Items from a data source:
____________________
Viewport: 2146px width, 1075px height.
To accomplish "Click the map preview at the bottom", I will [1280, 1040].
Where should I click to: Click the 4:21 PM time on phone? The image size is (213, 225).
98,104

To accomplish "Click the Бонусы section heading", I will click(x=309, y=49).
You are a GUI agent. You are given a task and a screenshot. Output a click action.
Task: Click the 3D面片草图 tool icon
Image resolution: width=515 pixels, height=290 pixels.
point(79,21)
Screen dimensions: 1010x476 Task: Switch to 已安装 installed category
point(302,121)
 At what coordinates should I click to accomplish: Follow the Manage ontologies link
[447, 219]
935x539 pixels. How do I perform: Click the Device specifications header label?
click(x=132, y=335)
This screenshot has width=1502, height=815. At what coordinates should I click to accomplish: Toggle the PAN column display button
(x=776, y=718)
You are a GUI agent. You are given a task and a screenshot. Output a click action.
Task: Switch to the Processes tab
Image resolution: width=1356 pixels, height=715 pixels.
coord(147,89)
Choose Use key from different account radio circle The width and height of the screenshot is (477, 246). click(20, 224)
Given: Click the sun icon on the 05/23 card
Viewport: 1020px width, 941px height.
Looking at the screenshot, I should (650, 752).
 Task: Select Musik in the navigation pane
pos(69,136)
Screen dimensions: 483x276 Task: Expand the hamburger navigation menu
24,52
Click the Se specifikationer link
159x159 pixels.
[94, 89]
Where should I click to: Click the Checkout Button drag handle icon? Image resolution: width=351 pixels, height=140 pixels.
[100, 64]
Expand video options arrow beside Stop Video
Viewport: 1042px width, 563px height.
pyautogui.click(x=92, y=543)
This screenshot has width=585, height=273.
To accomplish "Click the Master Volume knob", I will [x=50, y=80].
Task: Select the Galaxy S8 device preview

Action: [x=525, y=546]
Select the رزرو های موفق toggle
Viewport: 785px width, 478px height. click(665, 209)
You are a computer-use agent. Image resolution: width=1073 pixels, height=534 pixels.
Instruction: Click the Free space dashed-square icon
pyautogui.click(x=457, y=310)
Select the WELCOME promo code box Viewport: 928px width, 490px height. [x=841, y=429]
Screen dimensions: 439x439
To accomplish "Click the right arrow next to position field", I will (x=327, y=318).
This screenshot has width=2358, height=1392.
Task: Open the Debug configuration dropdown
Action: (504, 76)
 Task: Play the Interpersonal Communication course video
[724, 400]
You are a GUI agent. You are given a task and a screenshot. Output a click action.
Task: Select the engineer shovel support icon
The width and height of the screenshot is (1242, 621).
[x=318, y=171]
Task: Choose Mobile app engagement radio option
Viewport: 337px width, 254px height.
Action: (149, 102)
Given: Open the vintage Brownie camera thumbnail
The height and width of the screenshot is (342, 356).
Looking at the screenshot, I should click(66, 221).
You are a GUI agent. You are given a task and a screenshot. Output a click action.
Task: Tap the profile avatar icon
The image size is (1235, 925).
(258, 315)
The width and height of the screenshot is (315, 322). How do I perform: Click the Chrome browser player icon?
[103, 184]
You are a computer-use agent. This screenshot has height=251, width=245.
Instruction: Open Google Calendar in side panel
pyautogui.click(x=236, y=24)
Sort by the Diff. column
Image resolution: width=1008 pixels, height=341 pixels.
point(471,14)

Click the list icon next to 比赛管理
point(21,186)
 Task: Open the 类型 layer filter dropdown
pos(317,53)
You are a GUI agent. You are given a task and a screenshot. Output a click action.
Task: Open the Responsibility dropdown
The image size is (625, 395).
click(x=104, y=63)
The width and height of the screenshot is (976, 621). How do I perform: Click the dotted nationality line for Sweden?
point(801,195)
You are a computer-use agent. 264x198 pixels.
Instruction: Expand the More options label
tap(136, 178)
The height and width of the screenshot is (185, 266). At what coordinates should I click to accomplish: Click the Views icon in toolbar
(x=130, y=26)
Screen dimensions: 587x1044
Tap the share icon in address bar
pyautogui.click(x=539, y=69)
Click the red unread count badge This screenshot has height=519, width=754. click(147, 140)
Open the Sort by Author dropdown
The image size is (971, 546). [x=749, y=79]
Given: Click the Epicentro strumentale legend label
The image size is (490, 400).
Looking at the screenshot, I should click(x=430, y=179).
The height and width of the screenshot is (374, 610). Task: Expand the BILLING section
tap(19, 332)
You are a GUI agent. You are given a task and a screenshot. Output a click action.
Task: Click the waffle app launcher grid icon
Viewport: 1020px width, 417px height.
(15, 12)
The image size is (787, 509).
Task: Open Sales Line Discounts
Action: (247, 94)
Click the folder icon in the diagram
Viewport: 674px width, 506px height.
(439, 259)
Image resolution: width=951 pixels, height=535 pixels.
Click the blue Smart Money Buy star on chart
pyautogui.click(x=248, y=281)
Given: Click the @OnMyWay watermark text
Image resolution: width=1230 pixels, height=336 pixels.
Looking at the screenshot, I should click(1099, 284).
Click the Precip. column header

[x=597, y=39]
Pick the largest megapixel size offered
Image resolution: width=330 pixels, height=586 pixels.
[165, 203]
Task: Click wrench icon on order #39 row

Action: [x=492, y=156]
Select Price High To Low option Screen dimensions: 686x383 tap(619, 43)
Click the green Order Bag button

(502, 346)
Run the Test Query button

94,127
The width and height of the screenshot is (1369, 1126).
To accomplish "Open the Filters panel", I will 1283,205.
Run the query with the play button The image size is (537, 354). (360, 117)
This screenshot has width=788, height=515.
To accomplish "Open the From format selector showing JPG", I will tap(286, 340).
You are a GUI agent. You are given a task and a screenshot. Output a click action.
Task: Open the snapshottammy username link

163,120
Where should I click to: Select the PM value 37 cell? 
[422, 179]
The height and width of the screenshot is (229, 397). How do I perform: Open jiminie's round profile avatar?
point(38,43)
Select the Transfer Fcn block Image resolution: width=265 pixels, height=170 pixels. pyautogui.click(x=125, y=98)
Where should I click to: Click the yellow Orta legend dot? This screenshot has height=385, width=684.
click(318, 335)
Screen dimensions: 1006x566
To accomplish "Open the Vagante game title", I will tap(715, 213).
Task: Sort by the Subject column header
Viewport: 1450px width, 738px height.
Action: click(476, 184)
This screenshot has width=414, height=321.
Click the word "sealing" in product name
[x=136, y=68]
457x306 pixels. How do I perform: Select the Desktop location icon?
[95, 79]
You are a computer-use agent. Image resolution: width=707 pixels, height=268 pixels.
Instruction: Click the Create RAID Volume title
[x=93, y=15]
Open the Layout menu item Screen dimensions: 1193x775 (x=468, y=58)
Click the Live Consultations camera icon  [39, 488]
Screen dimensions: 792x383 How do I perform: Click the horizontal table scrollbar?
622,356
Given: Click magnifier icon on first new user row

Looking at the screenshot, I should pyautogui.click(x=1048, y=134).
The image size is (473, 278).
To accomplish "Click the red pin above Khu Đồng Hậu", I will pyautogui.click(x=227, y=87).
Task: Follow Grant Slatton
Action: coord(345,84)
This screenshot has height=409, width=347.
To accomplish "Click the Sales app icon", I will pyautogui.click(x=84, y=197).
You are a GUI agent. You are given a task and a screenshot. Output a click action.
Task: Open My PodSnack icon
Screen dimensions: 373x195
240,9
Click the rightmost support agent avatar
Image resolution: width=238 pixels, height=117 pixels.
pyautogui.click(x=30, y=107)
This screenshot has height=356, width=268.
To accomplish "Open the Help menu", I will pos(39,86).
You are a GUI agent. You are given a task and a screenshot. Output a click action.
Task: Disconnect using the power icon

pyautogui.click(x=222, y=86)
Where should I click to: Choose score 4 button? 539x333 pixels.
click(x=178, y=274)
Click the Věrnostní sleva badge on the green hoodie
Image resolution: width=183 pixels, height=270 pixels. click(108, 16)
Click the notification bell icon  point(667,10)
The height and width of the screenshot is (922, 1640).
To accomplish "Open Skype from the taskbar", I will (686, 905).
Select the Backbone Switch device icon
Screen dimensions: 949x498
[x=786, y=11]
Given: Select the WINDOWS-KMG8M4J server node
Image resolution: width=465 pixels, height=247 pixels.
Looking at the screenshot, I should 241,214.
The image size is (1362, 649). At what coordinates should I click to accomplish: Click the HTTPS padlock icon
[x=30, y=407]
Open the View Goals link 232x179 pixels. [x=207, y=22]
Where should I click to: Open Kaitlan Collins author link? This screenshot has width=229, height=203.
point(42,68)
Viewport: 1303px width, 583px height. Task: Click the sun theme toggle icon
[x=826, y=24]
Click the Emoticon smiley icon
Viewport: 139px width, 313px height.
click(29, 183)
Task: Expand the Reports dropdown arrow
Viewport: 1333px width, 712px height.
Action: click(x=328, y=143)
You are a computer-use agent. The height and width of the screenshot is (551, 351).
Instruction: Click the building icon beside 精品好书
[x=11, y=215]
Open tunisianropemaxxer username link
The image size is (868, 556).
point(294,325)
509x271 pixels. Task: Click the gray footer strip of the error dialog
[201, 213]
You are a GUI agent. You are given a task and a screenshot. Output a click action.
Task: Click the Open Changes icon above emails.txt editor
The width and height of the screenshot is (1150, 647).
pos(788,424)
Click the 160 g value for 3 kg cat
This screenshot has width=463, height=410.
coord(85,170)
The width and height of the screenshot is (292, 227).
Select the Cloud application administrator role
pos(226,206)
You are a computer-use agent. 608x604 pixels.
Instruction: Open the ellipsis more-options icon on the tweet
____________________
- Problem to solve:
Put the lines of the data from the one containing "Open the Layout" through the one containing "I will pos(39,86).", inclusive, into a numbered list, omitting any blank lines.

- Task result:
1. Open the Layout menu item Screen dimensions: 1193x775 (x=468, y=58)
2. Click the Live Consultations camera icon  [39, 488]
3. Screen dimensions: 792x383 How do I perform: Click the horizontal table scrollbar?
4. 622,356
5. Given: Click magnifier icon on first new user row
6. Looking at the screenshot, I should pyautogui.click(x=1048, y=134).
7. The image size is (473, 278).
8. To accomplish "Click the red pin above Khu Đồng Hậu", I will pyautogui.click(x=227, y=87).
9. Task: Follow Grant Slatton
10. Action: coord(345,84)
11. This screenshot has height=409, width=347.
12. To accomplish "Click the Sales app icon", I will pyautogui.click(x=84, y=197).
13. You are a GUI agent. You are given a task and a screenshot. Output a click action.
14. Task: Open My PodSnack icon
15. Screen dimensions: 373x195
16. 240,9
17. Click the rightmost support agent avatar
18. Image resolution: width=238 pixels, height=117 pixels.
19. pyautogui.click(x=30, y=107)
20. This screenshot has height=356, width=268.
21. To accomplish "Open the Help menu", I will pos(39,86).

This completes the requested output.